Fort Lauderdale Neighborhood Suffers Third Sewage Break In Less Than Two Weeks
FORT LAUDERDALE (CBSMiami) – A brown mess bubbled out of the Himmarshee Canal Saturday night. It's the third sewage break in less than two weeks in Fort Lauderdale.
Crews faced the smelly damage early in the morning in the Beverly Heights neighborhood, contemplating how to fix it.
Resident Stephen Shulman said, "I'm just disappointed that the city commissioners have just in the past they've kicked the can down the road instead of fixing the problem."
The water from the latest break in the vicinity of Virginia Young Park, didn't pour onto land unlike the sewage spill on Friday.
Water flooded streets leaving the tarpon river a muddy brown of raw sewage behind Lisa Zwick's home.
Lisa Zwick, another resident, said, "I saw a car, I guess a car was submerged like almost submerged, being towed away at three in the morning."
The first pipe break happened last week along Ponce de Leon Drive.
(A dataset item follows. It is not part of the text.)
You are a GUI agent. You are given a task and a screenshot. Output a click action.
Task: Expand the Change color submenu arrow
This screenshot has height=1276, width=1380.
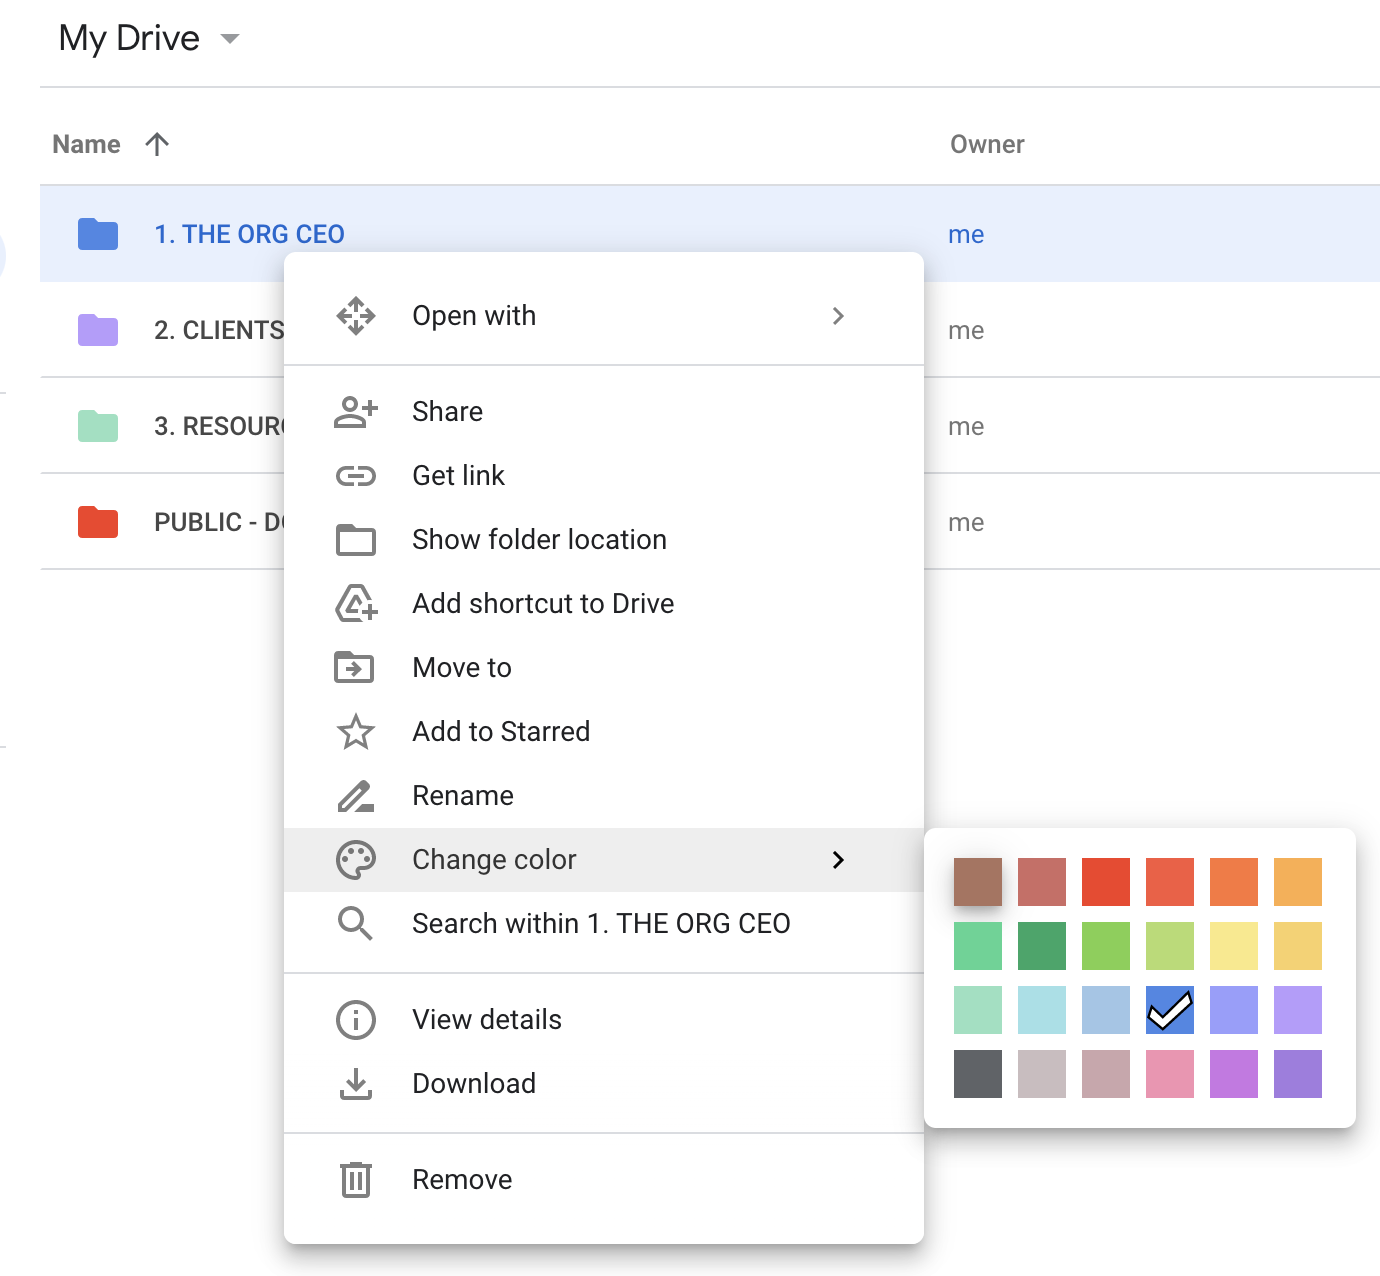click(x=838, y=860)
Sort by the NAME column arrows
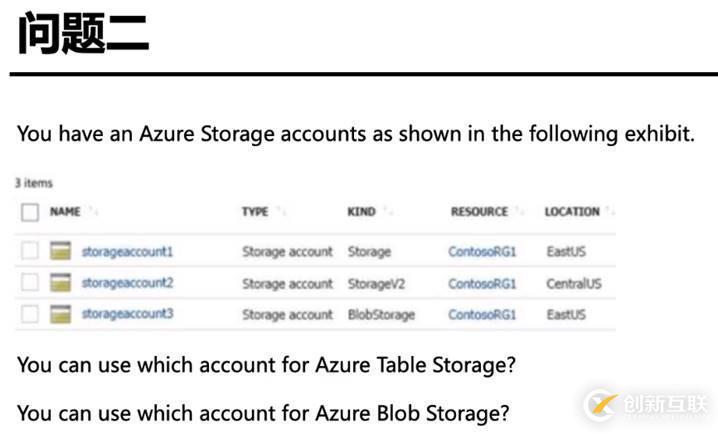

"All of a sudden the water was rushing and it was smelling and it didn't stop," one neighbor said.
Work Crews spent days with divers surveying the damage deep down under water trying to repair the break and clean up the mess.
People living there avoided the filth by walking on plant beds and moving their trash out of their driveways.
The city started on Friday putting in a new line.
But they said it's going to take a year and a half to finish.
Ben Sorensen, commissioner of district 4, said, "I'm upset it's unacceptable the city is not invested in our infrastructure as they should have for years and years and years and now this mayor and his commission is taking a different tact."
City crews brought in 11 aerators along with boat skimmers to remove debris from the waterways.